What is needed: If a line in the data holds "size", copy that line out in full.

Data under study:
---+---
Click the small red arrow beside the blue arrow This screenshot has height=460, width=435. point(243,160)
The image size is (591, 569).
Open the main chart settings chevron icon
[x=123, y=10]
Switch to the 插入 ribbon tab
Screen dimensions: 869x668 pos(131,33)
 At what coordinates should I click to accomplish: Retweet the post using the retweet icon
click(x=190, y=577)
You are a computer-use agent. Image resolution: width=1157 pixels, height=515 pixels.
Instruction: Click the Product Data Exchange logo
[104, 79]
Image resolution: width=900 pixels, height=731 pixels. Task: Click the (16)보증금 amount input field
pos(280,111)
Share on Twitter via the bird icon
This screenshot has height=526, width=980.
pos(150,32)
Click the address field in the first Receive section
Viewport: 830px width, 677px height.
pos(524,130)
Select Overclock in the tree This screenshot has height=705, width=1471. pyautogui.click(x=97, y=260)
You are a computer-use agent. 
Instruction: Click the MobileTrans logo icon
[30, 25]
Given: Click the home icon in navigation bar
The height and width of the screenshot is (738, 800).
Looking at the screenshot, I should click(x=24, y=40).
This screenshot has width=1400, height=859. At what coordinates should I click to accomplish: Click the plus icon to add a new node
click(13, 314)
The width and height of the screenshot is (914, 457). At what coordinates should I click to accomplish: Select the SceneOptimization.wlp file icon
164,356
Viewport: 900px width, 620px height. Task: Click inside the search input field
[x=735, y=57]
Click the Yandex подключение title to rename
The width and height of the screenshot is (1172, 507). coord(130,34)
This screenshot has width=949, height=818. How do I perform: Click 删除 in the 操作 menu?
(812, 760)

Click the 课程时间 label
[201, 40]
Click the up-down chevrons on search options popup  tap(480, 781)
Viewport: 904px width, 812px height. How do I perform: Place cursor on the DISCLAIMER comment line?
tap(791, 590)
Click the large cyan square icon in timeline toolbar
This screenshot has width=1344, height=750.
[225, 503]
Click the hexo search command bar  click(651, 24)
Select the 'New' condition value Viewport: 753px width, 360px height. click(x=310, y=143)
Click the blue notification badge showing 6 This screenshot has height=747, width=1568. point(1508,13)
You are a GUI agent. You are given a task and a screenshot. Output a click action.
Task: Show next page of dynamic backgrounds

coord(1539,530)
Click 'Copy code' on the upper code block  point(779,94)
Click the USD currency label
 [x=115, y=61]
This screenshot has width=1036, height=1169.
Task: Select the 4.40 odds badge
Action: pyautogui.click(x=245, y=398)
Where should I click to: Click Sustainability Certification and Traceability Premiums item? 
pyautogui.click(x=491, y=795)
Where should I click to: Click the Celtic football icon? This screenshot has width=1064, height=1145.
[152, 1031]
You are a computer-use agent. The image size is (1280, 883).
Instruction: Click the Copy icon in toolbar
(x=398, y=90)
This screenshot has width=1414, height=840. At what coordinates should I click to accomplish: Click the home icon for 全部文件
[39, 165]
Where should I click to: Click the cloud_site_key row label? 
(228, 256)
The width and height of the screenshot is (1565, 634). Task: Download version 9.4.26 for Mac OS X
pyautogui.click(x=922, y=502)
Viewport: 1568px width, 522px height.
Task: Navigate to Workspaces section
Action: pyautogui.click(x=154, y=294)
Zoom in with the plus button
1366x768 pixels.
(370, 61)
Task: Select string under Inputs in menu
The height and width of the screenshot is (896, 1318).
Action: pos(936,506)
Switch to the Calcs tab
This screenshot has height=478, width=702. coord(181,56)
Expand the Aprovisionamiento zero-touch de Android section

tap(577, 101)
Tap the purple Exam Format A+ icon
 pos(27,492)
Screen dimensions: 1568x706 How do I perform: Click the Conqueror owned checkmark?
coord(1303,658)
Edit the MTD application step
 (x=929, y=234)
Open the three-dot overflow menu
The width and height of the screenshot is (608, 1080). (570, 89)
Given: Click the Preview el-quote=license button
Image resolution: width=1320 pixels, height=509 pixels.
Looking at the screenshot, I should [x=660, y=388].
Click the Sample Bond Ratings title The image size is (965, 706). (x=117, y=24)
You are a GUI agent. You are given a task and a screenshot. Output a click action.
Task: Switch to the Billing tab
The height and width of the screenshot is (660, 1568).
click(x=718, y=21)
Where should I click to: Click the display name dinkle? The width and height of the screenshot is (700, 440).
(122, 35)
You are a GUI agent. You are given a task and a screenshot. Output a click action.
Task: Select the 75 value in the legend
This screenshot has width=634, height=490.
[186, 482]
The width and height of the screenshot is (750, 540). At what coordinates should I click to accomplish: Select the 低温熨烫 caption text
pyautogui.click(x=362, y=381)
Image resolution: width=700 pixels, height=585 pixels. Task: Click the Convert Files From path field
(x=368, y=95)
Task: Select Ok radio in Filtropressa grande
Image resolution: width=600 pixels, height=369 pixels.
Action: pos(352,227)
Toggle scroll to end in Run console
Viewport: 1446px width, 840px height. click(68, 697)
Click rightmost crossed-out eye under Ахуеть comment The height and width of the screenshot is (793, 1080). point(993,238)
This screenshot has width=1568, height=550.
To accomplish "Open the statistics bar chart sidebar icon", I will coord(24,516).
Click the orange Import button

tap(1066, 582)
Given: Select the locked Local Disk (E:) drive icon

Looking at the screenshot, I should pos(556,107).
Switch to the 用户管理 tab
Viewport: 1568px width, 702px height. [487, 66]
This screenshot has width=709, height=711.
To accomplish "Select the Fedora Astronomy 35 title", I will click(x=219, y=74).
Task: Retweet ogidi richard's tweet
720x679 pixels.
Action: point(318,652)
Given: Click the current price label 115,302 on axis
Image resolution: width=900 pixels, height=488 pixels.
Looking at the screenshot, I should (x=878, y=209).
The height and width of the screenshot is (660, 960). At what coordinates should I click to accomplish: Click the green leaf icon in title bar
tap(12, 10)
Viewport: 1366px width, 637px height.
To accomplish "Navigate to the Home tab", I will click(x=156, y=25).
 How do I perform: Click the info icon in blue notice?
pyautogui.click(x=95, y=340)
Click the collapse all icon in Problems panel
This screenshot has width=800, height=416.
---+---
Response to the exercise:
The image size is (591, 569).
You are a computer-use agent. The image size is (1280, 883).
Click the Sample Bond Ratings title The image size is (965, 706). (x=117, y=24)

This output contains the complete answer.